** Direction **
Reproduce every item below word for word, keeping each line unchanged.

** Provided entries **
━━━

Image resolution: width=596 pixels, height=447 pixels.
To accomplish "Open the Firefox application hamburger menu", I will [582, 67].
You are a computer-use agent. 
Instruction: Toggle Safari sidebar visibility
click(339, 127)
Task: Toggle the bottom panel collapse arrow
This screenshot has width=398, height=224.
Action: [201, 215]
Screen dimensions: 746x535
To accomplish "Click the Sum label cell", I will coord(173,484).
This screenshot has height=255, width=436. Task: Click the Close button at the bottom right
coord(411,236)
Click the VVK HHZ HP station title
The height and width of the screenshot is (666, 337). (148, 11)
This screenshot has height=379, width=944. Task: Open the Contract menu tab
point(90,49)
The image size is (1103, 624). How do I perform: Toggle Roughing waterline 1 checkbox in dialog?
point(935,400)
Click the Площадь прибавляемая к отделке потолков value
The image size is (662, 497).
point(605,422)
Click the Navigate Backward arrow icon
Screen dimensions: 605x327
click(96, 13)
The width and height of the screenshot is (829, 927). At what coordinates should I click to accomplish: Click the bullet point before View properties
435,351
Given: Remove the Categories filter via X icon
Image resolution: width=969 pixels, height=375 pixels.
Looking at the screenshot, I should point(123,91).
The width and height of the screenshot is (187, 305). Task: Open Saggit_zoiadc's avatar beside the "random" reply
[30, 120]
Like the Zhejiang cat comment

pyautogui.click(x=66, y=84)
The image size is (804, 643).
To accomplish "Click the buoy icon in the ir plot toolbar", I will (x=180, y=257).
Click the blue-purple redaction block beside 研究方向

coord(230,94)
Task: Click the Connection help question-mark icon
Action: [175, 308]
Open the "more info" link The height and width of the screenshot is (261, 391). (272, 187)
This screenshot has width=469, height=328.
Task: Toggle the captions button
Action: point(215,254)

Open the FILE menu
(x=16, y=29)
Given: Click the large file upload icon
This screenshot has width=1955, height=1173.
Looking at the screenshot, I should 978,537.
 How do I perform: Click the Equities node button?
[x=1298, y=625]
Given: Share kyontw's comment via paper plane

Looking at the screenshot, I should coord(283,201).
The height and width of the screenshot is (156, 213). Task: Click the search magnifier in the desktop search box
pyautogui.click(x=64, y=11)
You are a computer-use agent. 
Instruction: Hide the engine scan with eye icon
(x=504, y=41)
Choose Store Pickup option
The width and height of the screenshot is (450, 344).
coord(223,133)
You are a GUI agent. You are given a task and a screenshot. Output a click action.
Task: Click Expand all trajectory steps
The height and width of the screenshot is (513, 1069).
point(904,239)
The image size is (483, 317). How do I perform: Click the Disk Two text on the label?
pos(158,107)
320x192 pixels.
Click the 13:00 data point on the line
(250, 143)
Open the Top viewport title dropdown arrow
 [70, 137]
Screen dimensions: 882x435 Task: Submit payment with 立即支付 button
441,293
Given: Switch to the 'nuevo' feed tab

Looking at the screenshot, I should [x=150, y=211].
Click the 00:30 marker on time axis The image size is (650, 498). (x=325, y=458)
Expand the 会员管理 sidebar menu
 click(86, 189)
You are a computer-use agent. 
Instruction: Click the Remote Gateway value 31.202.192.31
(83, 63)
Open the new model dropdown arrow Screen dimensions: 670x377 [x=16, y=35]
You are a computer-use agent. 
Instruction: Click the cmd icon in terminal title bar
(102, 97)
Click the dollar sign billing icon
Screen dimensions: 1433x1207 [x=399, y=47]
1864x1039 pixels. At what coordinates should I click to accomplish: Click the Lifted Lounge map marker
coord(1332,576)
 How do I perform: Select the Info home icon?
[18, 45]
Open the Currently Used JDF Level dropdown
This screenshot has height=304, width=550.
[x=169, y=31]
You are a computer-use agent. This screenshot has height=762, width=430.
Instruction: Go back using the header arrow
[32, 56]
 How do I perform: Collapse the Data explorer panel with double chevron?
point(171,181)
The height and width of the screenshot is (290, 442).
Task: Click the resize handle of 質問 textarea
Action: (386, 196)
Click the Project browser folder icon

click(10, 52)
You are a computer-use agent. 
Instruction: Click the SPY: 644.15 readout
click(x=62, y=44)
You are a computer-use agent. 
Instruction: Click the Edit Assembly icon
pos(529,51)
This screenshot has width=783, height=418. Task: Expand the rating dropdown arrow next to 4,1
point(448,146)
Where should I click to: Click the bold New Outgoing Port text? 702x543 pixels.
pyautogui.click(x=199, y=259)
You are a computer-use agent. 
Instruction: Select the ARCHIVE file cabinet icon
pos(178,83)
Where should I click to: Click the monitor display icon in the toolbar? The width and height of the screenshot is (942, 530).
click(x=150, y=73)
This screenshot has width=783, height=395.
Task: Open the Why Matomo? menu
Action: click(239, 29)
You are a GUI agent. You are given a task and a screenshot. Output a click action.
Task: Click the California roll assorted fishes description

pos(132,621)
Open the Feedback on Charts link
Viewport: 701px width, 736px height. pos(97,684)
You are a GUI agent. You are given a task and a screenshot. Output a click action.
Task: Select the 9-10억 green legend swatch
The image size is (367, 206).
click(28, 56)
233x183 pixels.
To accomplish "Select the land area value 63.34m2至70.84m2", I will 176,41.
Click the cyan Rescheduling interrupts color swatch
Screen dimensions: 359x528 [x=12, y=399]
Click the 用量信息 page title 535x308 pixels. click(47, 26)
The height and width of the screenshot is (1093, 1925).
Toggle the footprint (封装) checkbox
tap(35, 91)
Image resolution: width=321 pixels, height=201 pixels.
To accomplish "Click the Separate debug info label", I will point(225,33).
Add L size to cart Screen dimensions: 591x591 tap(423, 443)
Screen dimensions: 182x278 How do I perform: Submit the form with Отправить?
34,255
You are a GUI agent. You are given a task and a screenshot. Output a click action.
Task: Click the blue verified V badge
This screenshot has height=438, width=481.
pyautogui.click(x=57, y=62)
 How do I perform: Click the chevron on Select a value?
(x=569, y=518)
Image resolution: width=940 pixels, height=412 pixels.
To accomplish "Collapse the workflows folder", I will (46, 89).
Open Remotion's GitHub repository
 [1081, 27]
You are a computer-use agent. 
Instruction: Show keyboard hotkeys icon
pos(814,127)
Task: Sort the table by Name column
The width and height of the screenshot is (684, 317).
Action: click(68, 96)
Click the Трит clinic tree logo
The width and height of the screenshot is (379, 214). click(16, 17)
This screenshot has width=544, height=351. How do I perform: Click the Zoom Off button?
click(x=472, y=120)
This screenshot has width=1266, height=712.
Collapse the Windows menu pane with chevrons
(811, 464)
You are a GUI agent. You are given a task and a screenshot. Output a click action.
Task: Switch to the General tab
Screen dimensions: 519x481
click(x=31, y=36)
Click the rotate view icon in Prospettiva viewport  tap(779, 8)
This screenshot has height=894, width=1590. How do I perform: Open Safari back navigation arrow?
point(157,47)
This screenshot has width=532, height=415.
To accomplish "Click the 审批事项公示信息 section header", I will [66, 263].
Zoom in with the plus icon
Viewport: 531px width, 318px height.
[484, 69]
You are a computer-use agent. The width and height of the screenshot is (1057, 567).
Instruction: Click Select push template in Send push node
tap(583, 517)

━━━

** Correct answer **
Image resolution: width=596 pixels, height=447 pixels.
To accomplish "Open the Firefox application hamburger menu", I will [582, 67].
You are a computer-use agent. 
Instruction: Toggle Safari sidebar visibility
click(339, 127)
Task: Toggle the bottom panel collapse arrow
This screenshot has width=398, height=224.
Action: [201, 215]
Screen dimensions: 746x535
To accomplish "Click the Sum label cell", I will coord(173,484).
This screenshot has height=255, width=436. Task: Click the Close button at the bottom right
coord(411,236)
Click the VVK HHZ HP station title
The height and width of the screenshot is (666, 337). (148, 11)
This screenshot has height=379, width=944. Task: Open the Contract menu tab
point(90,49)
The image size is (1103, 624). How do I perform: Toggle Roughing waterline 1 checkbox in dialog?
point(935,400)
Click the Площадь прибавляемая к отделке потолков value
The image size is (662, 497).
point(605,422)
Click the Navigate Backward arrow icon
Screen dimensions: 605x327
click(96, 13)
The width and height of the screenshot is (829, 927). At what coordinates should I click to accomplish: Click the bullet point before View properties
435,351
Given: Remove the Categories filter via X icon
Image resolution: width=969 pixels, height=375 pixels.
Looking at the screenshot, I should point(123,91).
The width and height of the screenshot is (187, 305). Task: Open Saggit_zoiadc's avatar beside the "random" reply
[30, 120]
Like the Zhejiang cat comment

pyautogui.click(x=66, y=84)
The image size is (804, 643).
To accomplish "Click the buoy icon in the ir plot toolbar", I will (x=180, y=257).
Click the blue-purple redaction block beside 研究方向

coord(230,94)
Task: Click the Connection help question-mark icon
Action: [175, 308]
Open the "more info" link The height and width of the screenshot is (261, 391). (272, 187)
This screenshot has width=469, height=328.
Task: Toggle the captions button
Action: point(215,254)

Open the FILE menu
(x=16, y=29)
Given: Click the large file upload icon
This screenshot has width=1955, height=1173.
Looking at the screenshot, I should 978,537.
 How do I perform: Click the Equities node button?
[x=1298, y=625]
Given: Share kyontw's comment via paper plane

Looking at the screenshot, I should coord(283,201).
The height and width of the screenshot is (156, 213). Task: Click the search magnifier in the desktop search box
pyautogui.click(x=64, y=11)
You are a computer-use agent. 
Instruction: Hide the engine scan with eye icon
(x=504, y=41)
Choose Store Pickup option
The width and height of the screenshot is (450, 344).
coord(223,133)
You are a GUI agent. You are given a task and a screenshot. Output a click action.
Task: Click Expand all trajectory steps
The height and width of the screenshot is (513, 1069).
point(904,239)
The image size is (483, 317). How do I perform: Click the Disk Two text on the label?
pos(158,107)
320x192 pixels.
Click the 13:00 data point on the line
(250, 143)
Open the Top viewport title dropdown arrow
 [70, 137]
Screen dimensions: 882x435 Task: Submit payment with 立即支付 button
441,293
Given: Switch to the 'nuevo' feed tab

Looking at the screenshot, I should [x=150, y=211].
Click the 00:30 marker on time axis The image size is (650, 498). (x=325, y=458)
Expand the 会员管理 sidebar menu
 click(86, 189)
You are a computer-use agent. 
Instruction: Click the Remote Gateway value 31.202.192.31
(83, 63)
Open the new model dropdown arrow Screen dimensions: 670x377 [x=16, y=35]
You are a computer-use agent. 
Instruction: Click the cmd icon in terminal title bar
(102, 97)
Click the dollar sign billing icon
Screen dimensions: 1433x1207 [x=399, y=47]
1864x1039 pixels. At what coordinates should I click to accomplish: Click the Lifted Lounge map marker
coord(1332,576)
 How do I perform: Select the Info home icon?
[18, 45]
Open the Currently Used JDF Level dropdown
This screenshot has height=304, width=550.
[x=169, y=31]
You are a computer-use agent. This screenshot has height=762, width=430.
Instruction: Go back using the header arrow
[32, 56]
 How do I perform: Collapse the Data explorer panel with double chevron?
point(171,181)
The height and width of the screenshot is (290, 442).
Task: Click the resize handle of 質問 textarea
Action: (386, 196)
Click the Project browser folder icon

click(10, 52)
You are a computer-use agent. 
Instruction: Click the SPY: 644.15 readout
click(x=62, y=44)
You are a computer-use agent. 
Instruction: Click the Edit Assembly icon
pos(529,51)
This screenshot has width=783, height=418. Task: Expand the rating dropdown arrow next to 4,1
point(448,146)
Where should I click to: Click the bold New Outgoing Port text? 702x543 pixels.
pyautogui.click(x=199, y=259)
You are a computer-use agent. 
Instruction: Select the ARCHIVE file cabinet icon
pos(178,83)
Where should I click to: Click the monitor display icon in the toolbar? The width and height of the screenshot is (942, 530).
click(x=150, y=73)
This screenshot has width=783, height=395.
Task: Open the Why Matomo? menu
Action: click(239, 29)
You are a GUI agent. You are given a task and a screenshot. Output a click action.
Task: Click the California roll assorted fishes description

pos(132,621)
Open the Feedback on Charts link
Viewport: 701px width, 736px height. pos(97,684)
You are a GUI agent. You are given a task and a screenshot. Output a click action.
Task: Select the 9-10억 green legend swatch
The image size is (367, 206).
click(28, 56)
233x183 pixels.
To accomplish "Select the land area value 63.34m2至70.84m2", I will 176,41.
Click the cyan Rescheduling interrupts color swatch
Screen dimensions: 359x528 [x=12, y=399]
Click the 用量信息 page title 535x308 pixels. click(47, 26)
The height and width of the screenshot is (1093, 1925).
Toggle the footprint (封装) checkbox
tap(35, 91)
Image resolution: width=321 pixels, height=201 pixels.
To accomplish "Click the Separate debug info label", I will point(225,33).
Add L size to cart Screen dimensions: 591x591 tap(423, 443)
Screen dimensions: 182x278 How do I perform: Submit the form with Отправить?
34,255
You are a GUI agent. You are given a task and a screenshot. Output a click action.
Task: Click the blue verified V badge
This screenshot has height=438, width=481.
pyautogui.click(x=57, y=62)
 How do I perform: Click the chevron on Select a value?
(x=569, y=518)
Image resolution: width=940 pixels, height=412 pixels.
To accomplish "Collapse the workflows folder", I will (46, 89).
Open Remotion's GitHub repository
 [1081, 27]
You are a computer-use agent. 
Instruction: Show keyboard hotkeys icon
pos(814,127)
Task: Sort the table by Name column
The width and height of the screenshot is (684, 317).
Action: click(68, 96)
Click the Трит clinic tree logo
The width and height of the screenshot is (379, 214). click(16, 17)
This screenshot has width=544, height=351. How do I perform: Click the Zoom Off button?
click(x=472, y=120)
This screenshot has width=1266, height=712.
Collapse the Windows menu pane with chevrons
(811, 464)
You are a GUI agent. You are given a task and a screenshot. Output a click action.
Task: Switch to the General tab
Screen dimensions: 519x481
click(x=31, y=36)
Click the rotate view icon in Prospettiva viewport  tap(779, 8)
This screenshot has height=894, width=1590. How do I perform: Open Safari back navigation arrow?
point(157,47)
This screenshot has width=532, height=415.
To accomplish "Click the 审批事项公示信息 section header", I will [66, 263].
Zoom in with the plus icon
Viewport: 531px width, 318px height.
[484, 69]
You are a computer-use agent. The width and height of the screenshot is (1057, 567).
Instruction: Click Select push template in Send push node
tap(583, 517)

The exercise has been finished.